=== GIVEN RECORDS ===
◆ ◆ ◆ ◆ ◆
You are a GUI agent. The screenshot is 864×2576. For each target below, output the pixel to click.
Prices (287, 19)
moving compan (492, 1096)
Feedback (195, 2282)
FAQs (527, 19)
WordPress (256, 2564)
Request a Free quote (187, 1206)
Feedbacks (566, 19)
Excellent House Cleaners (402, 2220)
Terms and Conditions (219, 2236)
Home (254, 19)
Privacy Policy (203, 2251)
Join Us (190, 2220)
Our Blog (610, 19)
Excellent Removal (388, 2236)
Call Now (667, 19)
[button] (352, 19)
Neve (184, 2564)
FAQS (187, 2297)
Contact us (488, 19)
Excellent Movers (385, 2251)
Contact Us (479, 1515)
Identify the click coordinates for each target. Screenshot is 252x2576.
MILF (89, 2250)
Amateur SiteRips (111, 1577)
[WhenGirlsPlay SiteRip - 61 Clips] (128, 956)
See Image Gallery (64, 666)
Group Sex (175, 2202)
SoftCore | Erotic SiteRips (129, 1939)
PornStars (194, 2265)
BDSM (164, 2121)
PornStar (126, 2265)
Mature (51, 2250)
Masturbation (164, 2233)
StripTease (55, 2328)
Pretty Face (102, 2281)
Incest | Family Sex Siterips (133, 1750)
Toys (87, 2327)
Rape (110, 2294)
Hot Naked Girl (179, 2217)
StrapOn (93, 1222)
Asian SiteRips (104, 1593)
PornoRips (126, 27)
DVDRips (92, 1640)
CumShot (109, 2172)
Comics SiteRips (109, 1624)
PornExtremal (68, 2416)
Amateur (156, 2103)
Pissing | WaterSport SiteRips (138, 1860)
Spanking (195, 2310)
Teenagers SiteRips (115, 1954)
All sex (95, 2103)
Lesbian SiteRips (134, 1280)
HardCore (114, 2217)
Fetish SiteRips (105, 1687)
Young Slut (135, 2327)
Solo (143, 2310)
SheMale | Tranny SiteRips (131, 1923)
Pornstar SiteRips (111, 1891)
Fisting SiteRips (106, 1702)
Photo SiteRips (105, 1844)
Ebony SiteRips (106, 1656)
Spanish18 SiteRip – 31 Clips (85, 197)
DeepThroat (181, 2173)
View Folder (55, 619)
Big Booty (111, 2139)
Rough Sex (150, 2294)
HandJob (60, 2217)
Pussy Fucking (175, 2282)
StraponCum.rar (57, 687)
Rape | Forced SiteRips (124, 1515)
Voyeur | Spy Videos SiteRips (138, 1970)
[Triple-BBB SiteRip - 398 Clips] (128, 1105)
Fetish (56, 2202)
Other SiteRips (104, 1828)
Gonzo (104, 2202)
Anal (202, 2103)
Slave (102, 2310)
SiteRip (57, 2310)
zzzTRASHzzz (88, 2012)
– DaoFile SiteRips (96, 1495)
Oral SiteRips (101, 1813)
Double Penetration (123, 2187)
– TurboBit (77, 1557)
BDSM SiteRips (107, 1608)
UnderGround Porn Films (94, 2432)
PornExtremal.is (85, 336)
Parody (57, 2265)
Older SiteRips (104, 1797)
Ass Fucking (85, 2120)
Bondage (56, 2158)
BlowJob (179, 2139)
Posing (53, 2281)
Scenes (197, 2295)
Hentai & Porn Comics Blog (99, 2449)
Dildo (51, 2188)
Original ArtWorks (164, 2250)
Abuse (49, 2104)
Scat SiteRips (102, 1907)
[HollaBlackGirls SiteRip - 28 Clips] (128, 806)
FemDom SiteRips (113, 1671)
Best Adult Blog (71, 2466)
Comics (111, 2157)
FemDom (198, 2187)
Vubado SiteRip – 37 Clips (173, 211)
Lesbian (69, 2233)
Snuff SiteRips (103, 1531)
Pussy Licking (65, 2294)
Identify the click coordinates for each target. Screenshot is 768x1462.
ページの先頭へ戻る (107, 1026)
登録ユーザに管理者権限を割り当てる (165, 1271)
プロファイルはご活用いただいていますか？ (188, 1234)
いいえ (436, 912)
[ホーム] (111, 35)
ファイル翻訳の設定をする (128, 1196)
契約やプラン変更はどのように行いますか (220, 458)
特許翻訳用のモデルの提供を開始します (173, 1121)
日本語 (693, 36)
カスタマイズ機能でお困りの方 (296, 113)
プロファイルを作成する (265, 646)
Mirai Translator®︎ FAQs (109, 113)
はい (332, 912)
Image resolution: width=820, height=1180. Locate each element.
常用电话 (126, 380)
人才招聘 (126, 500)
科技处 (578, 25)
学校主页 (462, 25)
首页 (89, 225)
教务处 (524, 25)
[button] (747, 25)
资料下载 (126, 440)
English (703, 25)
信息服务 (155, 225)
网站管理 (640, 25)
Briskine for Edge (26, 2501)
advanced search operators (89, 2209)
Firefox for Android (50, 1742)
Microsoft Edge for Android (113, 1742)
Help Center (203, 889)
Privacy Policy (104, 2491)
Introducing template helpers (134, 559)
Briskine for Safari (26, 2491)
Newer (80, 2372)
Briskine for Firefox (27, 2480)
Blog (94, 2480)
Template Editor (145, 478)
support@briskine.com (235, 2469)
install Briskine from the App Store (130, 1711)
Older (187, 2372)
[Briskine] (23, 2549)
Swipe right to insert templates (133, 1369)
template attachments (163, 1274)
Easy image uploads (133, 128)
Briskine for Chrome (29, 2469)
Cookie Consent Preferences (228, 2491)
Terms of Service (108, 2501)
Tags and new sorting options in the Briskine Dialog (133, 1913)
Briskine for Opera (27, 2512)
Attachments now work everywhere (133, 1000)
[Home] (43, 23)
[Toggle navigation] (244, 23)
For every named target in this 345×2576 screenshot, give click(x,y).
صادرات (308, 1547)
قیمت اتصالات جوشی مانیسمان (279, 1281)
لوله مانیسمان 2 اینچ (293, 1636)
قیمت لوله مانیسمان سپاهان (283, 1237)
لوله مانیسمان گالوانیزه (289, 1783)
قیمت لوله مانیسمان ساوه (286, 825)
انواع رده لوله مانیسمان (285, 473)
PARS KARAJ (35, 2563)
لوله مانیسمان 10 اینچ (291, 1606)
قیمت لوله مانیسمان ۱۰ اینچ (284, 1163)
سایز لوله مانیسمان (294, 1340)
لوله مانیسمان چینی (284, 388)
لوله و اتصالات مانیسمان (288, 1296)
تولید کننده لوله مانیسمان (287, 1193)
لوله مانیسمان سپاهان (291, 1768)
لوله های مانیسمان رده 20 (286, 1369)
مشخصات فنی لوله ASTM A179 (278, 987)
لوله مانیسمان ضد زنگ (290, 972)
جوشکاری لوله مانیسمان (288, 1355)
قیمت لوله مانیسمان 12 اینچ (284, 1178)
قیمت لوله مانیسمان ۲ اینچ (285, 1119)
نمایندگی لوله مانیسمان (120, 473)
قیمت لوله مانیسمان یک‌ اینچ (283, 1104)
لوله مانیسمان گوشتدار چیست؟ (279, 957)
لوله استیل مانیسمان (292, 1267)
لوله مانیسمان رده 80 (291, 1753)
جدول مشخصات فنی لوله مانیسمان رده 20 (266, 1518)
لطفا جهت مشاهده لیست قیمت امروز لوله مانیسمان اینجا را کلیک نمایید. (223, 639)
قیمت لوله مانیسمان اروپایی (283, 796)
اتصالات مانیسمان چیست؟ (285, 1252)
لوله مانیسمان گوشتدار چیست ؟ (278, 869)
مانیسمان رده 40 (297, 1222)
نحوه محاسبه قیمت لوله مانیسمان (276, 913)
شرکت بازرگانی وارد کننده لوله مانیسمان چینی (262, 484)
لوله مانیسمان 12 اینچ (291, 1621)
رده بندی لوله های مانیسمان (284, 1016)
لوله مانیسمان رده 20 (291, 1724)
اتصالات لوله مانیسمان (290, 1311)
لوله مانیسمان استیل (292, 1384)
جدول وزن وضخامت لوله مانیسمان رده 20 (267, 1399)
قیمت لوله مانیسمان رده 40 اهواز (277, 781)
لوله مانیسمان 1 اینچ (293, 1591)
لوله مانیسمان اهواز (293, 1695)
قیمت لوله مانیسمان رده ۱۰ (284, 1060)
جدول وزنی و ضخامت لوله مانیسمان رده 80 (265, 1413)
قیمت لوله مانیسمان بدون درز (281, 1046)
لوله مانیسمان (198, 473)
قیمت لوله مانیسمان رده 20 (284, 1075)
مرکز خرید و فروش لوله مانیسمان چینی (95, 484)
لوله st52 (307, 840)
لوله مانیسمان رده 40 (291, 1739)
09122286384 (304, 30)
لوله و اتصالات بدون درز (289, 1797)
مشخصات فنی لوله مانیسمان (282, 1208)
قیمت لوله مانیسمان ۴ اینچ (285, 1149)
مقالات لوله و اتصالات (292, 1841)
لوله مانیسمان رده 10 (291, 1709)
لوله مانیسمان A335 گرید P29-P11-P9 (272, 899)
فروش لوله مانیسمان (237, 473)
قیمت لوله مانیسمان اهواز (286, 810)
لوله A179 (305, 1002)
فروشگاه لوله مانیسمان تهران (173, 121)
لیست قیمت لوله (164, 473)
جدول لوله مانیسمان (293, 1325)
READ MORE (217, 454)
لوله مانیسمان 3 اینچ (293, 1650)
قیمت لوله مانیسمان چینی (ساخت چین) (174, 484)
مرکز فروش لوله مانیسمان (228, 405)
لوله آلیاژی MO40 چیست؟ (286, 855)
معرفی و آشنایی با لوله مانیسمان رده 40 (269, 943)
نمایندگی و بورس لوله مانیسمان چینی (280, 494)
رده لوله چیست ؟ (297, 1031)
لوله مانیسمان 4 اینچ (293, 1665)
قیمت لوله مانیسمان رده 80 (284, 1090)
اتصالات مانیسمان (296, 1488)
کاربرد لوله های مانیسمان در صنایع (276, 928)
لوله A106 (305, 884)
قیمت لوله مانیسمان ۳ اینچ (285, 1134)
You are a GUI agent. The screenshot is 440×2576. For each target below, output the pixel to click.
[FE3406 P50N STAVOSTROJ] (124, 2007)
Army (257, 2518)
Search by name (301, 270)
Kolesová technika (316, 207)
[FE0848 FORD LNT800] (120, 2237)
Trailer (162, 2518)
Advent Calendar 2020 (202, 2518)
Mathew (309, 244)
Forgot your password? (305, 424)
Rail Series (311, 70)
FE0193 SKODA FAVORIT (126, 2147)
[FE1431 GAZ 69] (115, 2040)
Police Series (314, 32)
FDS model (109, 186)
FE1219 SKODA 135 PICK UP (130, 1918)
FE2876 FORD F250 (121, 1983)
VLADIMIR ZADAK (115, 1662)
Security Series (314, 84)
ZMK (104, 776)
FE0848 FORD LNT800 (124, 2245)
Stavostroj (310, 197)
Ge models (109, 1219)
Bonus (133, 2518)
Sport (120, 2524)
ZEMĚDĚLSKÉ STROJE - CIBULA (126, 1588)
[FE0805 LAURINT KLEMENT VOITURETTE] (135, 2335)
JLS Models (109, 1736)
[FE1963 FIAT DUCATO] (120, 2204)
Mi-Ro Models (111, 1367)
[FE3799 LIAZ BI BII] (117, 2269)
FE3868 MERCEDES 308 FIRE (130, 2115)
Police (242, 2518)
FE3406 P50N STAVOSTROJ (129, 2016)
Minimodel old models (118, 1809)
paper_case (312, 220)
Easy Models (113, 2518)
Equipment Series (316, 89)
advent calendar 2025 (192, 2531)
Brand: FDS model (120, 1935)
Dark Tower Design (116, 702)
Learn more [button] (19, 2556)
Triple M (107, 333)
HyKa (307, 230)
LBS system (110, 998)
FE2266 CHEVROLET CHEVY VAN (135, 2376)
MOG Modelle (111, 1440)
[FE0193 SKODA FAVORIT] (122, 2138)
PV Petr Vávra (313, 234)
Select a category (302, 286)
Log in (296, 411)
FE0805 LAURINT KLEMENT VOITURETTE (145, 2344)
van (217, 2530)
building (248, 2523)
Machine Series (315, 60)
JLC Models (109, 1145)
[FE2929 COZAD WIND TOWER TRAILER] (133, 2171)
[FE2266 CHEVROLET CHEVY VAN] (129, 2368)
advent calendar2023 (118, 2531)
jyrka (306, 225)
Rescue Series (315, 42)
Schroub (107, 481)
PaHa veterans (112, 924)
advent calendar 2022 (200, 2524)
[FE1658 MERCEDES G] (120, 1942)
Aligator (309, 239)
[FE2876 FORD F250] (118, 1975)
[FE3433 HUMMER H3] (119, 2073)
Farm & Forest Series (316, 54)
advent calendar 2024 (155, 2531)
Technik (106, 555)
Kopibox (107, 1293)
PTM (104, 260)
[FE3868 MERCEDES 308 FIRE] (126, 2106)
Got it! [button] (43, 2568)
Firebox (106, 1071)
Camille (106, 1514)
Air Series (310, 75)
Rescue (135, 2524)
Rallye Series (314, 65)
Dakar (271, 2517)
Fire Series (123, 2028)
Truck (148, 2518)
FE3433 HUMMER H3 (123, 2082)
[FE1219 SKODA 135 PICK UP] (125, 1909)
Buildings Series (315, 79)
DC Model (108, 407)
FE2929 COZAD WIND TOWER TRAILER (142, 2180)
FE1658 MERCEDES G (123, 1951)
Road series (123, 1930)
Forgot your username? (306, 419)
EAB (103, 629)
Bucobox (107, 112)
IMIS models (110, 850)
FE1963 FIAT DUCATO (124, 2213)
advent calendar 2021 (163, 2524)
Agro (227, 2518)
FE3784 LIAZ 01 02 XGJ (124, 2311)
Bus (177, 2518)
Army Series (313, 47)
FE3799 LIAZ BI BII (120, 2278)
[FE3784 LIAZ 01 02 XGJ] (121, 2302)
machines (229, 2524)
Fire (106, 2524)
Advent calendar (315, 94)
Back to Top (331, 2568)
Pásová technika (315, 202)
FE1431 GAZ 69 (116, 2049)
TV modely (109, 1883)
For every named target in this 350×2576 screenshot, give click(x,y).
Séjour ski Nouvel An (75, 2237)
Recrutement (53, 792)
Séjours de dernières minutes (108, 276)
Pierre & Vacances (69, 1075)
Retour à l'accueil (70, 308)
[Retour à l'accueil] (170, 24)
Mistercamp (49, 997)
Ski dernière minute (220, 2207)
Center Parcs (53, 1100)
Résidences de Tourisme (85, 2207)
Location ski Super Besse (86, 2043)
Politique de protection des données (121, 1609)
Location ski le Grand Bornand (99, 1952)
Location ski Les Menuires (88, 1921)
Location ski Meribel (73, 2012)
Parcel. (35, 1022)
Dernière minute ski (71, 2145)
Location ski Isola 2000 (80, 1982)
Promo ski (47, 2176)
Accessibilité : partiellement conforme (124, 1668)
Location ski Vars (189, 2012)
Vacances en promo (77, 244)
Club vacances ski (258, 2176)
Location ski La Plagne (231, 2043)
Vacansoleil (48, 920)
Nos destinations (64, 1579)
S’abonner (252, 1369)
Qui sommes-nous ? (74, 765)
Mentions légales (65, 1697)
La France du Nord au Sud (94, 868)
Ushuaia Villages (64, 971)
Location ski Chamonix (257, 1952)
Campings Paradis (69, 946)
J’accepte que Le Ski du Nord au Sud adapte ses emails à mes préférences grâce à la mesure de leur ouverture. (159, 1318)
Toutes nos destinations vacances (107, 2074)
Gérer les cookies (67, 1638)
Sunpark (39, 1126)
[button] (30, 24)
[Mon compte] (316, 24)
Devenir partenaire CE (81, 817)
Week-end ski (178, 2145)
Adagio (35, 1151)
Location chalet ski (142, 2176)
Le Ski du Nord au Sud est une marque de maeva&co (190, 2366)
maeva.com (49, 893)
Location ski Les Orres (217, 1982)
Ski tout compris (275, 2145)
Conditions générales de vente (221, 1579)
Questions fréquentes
◆ ◆ ◆ ◆ ◆
=== TASK ===
Using the listing above, copy exactly the line that contains "DVDRips (92, 1640)", the line that contains "StraponCum.rar (57, 687)", and each line that falls between them.

=== RESULT FOR THIS EXERCISE ===
DVDRips (92, 1640)
CumShot (109, 2172)
Comics SiteRips (109, 1624)
PornExtremal (68, 2416)
Amateur (156, 2103)
Pissing | WaterSport SiteRips (138, 1860)
Spanking (195, 2310)
Teenagers SiteRips (115, 1954)
All sex (95, 2103)
Lesbian SiteRips (134, 1280)
HardCore (114, 2217)
Fetish SiteRips (105, 1687)
Young Slut (135, 2327)
Solo (143, 2310)
SheMale | Tranny SiteRips (131, 1923)
Pornstar SiteRips (111, 1891)
Fisting SiteRips (106, 1702)
Photo SiteRips (105, 1844)
Ebony SiteRips (106, 1656)
Spanish18 SiteRip – 31 Clips (85, 197)
DeepThroat (181, 2173)
View Folder (55, 619)
Big Booty (111, 2139)
Rough Sex (150, 2294)
HandJob (60, 2217)
Pussy Fucking (175, 2282)
StraponCum.rar (57, 687)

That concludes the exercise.